◆ Work task
How many lines of the data contain "Click"? Reply with the number alone.

◆ Recorded information
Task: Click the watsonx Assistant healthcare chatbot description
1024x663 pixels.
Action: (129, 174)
...
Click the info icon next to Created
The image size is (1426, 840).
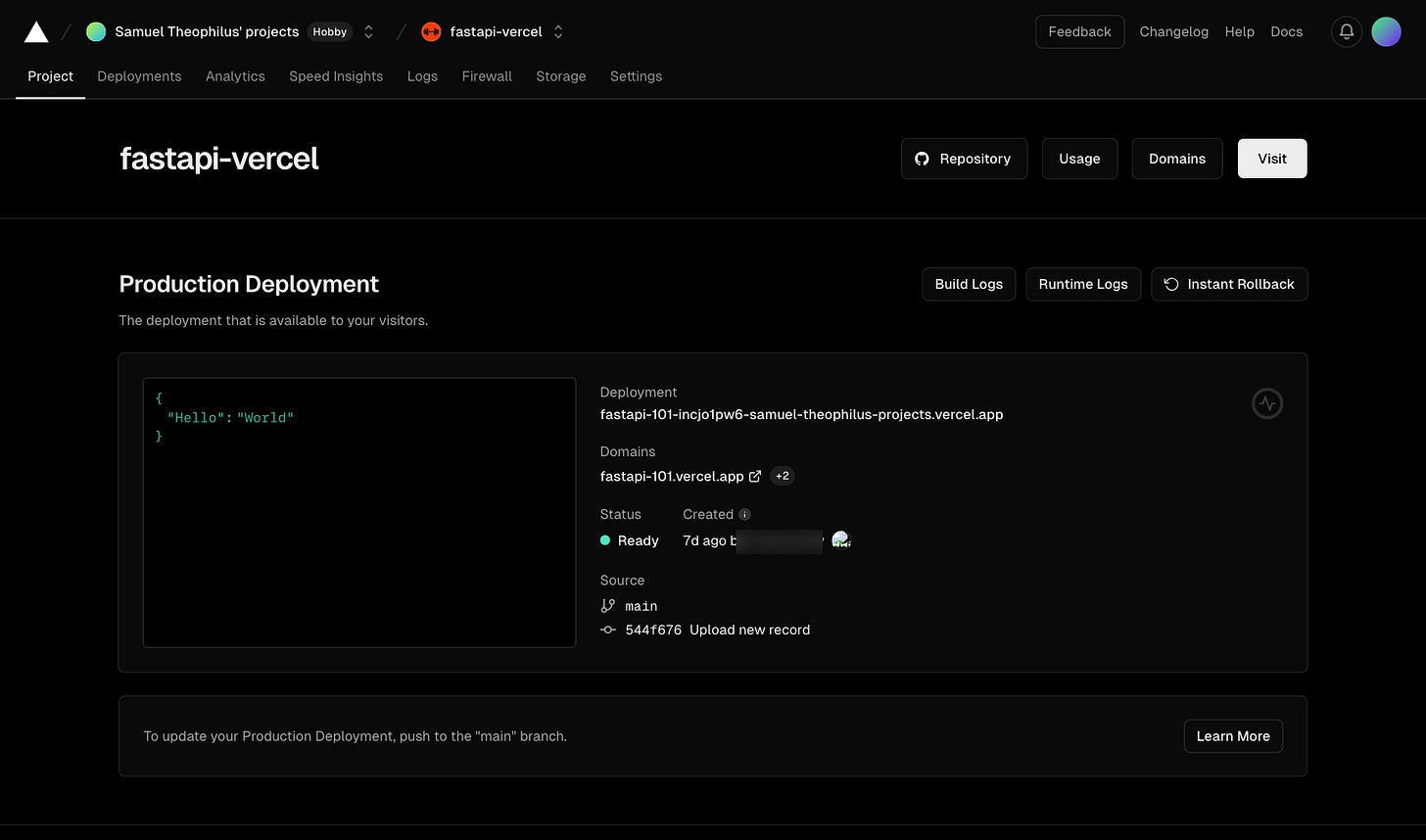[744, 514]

◆ Finished task
2